Ibnu Qudamah al-Hambali menyatakan, “Secara garis besar, ulama telah bersepakat bahwa hukum serikat dagang adalah boleh. Hanya saja, mereka berselisih pendapat pada sebagian perinciannya.” (Al-Mughni, oleh Ibnu Qudamah, 7/109)

Berikut ini adalah sebagian dalil yang mendasari kesepakatan ulama di atas:

“Abu Minhal mengisahkan bahwa al-Bara’ bin ‘Azib dan Zaid bin Arqam adalah dua orang yang saling berserikat. Pada suatu hari, keduanya membeli sejumlah perak. Sebagian pembayaran dilakukan dengan tunai dan sisanya terutang. Selanjutnya, perihal pembelian ini terdengar oleh Rasulullah shallallahu ‘alaihi wa sallam, maka beliau segera memerintahkan keduanya agar melanjutkan pembelian yang pembayarannya tunai, dan membatalkan pembelian yang pembayarannya terutang.” (Hr. Bukhari)

Abu Hurairah radhiyallahu ‘anhu mengisahkan bahwa Nabi shallallahu ‘alaihi wa sallam bersabda, “Sesungguhnya Allah telah berfirman, ‘Aku senantiasa menyertai dua orang yang berserikat, selama tidak ada dari keduanya yang mengkhianati sahabatnya. Bila ada dari mereka yang berbuat khianat, maka Aku meninggalkan mereka berdua.`” (Hr. Abu Daud, ad-Daraquthni, dan oleh al-Albani dinyatakan sebagai hadits yang dha’if)

Dengan Siapa Anda Berserikat Dagang?

Setelah mengetahui hukum serikat dagang dalam Islam, mungkin pertanyaan pertama yang terbetik dalam pikiran Anda adalah, “Dengan siapa saya harus berserikat dagang?”

Terlebih-lebih di zaman ini, betapa sulitnya mendapatkan orang yang benar-benar layak untuk menerima kepercayaan sebagai sekutu Anda dalam berniaga. Atau mungkinkah Anda rela berspekulasi dan bersekutu dengan siapa saja, tanpa peduli dengan tingkat kredibilitasnya? Saya yakin Anda pasti bersikap selektif dan berusaha untuk memilih partner yang benar-benar bagus dan banyak memiliki kelebihan.
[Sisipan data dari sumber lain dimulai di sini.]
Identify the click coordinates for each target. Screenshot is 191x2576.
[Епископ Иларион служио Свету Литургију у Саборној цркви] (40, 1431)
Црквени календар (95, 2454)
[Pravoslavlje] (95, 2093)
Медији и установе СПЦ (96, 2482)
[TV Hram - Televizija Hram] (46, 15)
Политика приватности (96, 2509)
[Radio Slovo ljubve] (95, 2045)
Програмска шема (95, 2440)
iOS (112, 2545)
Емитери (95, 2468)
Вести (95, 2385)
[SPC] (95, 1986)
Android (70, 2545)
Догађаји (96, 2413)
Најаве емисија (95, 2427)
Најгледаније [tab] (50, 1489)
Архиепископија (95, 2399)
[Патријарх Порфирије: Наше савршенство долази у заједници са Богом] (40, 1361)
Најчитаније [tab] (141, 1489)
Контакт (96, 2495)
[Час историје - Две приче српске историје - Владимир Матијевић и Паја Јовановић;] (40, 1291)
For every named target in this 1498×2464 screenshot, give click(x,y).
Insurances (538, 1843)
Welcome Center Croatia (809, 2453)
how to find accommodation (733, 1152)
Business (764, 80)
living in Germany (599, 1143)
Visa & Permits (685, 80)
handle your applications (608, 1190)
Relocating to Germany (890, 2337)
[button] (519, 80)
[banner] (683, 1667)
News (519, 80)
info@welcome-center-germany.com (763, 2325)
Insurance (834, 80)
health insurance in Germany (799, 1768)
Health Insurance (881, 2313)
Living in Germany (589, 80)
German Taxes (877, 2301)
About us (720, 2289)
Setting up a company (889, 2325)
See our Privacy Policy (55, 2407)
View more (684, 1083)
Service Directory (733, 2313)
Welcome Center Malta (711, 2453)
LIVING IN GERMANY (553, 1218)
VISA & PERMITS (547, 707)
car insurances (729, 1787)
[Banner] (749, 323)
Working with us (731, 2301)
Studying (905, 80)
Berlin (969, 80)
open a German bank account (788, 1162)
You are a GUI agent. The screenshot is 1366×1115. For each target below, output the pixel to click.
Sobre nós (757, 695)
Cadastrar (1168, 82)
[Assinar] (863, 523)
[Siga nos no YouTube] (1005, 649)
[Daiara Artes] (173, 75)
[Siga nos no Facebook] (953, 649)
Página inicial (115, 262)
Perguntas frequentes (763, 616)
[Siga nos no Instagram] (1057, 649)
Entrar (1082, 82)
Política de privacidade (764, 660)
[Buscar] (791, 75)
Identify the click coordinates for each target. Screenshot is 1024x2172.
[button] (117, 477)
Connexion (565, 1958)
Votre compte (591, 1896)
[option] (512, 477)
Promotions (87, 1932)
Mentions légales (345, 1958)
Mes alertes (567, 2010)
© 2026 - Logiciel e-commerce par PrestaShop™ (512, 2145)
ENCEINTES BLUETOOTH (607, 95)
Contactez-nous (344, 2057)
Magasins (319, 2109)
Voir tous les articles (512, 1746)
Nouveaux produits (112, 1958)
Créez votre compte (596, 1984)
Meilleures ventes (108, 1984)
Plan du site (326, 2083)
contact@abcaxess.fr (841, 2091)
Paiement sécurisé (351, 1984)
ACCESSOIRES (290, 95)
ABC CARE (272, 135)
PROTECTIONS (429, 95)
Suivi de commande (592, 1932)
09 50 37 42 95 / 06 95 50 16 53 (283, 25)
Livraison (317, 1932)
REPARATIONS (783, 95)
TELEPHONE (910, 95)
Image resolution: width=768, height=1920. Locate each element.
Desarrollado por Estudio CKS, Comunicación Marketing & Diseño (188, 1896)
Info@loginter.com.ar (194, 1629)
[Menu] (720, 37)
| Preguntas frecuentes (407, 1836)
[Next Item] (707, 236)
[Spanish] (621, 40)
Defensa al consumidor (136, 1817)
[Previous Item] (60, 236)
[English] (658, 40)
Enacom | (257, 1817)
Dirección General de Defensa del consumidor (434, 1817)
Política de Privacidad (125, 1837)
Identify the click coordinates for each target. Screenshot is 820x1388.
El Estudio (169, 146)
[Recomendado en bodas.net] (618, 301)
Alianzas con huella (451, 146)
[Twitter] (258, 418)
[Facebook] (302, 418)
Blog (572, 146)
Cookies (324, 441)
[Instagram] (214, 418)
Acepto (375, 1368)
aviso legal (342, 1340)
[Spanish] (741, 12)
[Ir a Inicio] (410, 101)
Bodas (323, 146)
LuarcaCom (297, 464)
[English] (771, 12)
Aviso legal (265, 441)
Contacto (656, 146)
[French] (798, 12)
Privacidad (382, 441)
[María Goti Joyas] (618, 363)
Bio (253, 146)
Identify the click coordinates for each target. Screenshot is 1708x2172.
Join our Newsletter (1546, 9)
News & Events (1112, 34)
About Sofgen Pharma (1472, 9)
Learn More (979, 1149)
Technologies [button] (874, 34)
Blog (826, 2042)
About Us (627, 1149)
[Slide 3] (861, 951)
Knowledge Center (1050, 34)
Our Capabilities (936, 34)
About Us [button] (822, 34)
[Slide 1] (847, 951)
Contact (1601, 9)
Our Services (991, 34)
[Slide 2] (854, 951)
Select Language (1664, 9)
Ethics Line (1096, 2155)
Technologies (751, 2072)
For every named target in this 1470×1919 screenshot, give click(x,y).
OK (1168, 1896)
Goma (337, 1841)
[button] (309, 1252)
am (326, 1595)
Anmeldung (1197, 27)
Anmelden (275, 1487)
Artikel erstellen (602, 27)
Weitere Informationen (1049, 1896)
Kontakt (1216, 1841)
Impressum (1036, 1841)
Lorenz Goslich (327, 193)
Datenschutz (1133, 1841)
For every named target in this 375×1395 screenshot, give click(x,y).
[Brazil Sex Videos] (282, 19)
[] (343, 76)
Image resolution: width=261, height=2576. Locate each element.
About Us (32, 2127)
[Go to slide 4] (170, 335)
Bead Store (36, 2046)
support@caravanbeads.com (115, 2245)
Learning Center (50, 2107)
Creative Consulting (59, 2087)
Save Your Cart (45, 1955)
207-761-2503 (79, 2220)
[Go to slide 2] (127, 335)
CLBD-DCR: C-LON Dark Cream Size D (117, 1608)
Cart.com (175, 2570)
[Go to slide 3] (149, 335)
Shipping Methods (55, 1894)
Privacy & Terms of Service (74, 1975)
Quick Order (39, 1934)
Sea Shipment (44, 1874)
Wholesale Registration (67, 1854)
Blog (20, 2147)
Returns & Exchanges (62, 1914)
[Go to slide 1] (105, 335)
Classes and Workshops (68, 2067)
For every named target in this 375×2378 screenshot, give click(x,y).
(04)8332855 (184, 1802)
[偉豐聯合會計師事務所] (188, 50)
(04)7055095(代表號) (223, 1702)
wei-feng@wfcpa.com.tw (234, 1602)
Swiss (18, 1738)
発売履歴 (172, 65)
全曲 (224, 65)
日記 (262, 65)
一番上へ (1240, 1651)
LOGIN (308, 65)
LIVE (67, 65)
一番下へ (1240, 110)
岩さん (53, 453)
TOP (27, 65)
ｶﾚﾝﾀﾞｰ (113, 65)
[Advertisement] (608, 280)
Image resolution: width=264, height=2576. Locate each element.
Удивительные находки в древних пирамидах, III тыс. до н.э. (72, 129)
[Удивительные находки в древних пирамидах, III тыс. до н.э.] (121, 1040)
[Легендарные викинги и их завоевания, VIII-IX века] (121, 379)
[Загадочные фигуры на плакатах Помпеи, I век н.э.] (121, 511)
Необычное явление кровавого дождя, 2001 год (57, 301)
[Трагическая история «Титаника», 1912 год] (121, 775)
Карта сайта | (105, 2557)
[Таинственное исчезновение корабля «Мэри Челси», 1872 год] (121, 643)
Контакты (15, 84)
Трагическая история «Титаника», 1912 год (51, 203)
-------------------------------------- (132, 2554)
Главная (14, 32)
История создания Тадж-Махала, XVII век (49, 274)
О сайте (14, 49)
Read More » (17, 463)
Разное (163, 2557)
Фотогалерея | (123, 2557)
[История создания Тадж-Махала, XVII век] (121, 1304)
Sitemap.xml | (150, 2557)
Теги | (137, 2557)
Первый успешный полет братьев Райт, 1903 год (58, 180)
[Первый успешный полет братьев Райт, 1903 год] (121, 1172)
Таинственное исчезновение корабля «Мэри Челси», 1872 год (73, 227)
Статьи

Akan tetapi, pernahkah Anda berpikir bahwa di antara kriteria seorang partner yang baik ialah tingkat kepatuhannya terhadap berbagai hukum syariat?

Mengapa demikian? Karena setiap partner niaga bertindak bukan hanya atas nama pribadinya, namun mewakili seluruh pemilik saham perusahaan. Dengan demikian, setiap pemilik saham bertanggung jawab atas setiap keputusan dan perbuatan yang dilakukan oleh perusahaan.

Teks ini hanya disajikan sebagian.